[发明专利]一种检测双链DNA错配类型及位置的方法

权利要求书

1.一种检测双链DNA错配类型及位置的方法，其特征在于，其包括如下步骤：将双链DNA样品以及可与特定类型碱基错配位点选择性结合的配体结合后，通过α-溶血素纳米孔检测平台检测所述双链DNA样品与所述配体结合前后的热稳定性差异指标，得到所述双链DNA的错配碱基类型与位置信息。

2.根据权利要求1所述的检测双链DNA错配类型及位置的方法，其特征在于，所述特定类型碱基错配位点包括G-G、G-T、G-A、C-C、A-A、T-T、C-A、C-T或T-C。

3.根据权利要求1所述的一种检测双链DNA错配类型及位置的方法，其特征在于，所述特定类型碱基错配位点为G-G时，所述配体为2-氨基-1,8-萘啶二聚体。

4.根据权利要求1所述的检测双链DNA错配类型及位置的方法，其特征在于，所述热稳定性差异指标为所述双链DNA通过所述α-溶血素纳米孔时的解旋时间。

5.根据权利要求4所述的检测双链DNA错配类型及位置的方法，其特征在于，所述解旋时间包括每个易位事件的停留时间和/或阻断电流。

6.根据权利要求1所述的检测双链DNA错配类型及位置的方法，其特征在于，所述α-溶血素纳米孔的制备方法包括以下步骤：

将溶解在癸烷中的二苯基磷脂酰胆碱加入双层室中，在孔口处注入电解质溶液，通过DPhPC形成平面脂质双层膜，将α-HL蛋白添加到cis腔中，cis腔连接到“地”，通过两个Ag/AgCl电极，在两个腔室之间施加200mV的电压，待蛋白质运动至插入到磷脂双分子层中制得。

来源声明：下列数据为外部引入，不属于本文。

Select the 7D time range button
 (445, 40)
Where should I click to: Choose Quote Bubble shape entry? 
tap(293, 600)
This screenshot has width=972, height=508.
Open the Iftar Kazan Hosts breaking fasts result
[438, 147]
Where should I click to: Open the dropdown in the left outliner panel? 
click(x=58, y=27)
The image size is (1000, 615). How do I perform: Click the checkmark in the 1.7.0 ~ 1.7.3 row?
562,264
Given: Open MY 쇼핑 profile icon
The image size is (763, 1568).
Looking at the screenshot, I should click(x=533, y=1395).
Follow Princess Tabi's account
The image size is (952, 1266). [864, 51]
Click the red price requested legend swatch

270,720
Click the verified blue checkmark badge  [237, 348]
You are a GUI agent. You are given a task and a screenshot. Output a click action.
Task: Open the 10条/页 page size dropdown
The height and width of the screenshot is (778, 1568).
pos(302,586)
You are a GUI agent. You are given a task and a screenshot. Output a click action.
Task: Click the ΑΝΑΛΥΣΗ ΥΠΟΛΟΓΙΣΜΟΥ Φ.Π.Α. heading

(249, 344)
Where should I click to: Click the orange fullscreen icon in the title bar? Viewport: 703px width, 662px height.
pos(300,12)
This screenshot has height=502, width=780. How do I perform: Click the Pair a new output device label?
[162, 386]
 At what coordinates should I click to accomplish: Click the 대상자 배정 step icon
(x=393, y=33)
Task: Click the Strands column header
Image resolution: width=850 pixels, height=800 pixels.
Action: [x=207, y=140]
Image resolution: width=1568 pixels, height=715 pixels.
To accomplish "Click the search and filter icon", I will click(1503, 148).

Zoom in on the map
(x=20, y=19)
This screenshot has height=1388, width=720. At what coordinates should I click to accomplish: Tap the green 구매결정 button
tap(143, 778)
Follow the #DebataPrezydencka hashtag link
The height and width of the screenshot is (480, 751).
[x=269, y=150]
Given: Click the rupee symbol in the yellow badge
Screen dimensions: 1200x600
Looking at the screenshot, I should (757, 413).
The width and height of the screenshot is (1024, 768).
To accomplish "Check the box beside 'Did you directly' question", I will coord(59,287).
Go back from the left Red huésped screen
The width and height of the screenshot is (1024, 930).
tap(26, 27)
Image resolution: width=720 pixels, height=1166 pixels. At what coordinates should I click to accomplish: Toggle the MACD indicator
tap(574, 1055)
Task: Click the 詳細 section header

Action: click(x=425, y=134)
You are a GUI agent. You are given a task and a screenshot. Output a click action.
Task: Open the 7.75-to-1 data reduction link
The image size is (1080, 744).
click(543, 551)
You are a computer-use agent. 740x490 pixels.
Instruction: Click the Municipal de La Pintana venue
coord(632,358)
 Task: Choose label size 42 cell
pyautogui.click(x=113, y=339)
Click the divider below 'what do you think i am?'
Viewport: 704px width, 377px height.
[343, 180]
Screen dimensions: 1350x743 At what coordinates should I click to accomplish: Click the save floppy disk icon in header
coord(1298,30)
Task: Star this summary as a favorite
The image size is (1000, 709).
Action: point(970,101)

7.根据权利要求1所述的检测双链DNA错配类型及位置的方法，其特征在于，所述热稳定性差异指标的检测方法包括以下步骤：

将双链DNA或其与配体的混合物添加到cis室，用膜片钳放大器记录电流的变化，得到易位信号峰的数据，将易位信号的持续时间规律进行统计，得到双链DNA的错配碱基与位置信息。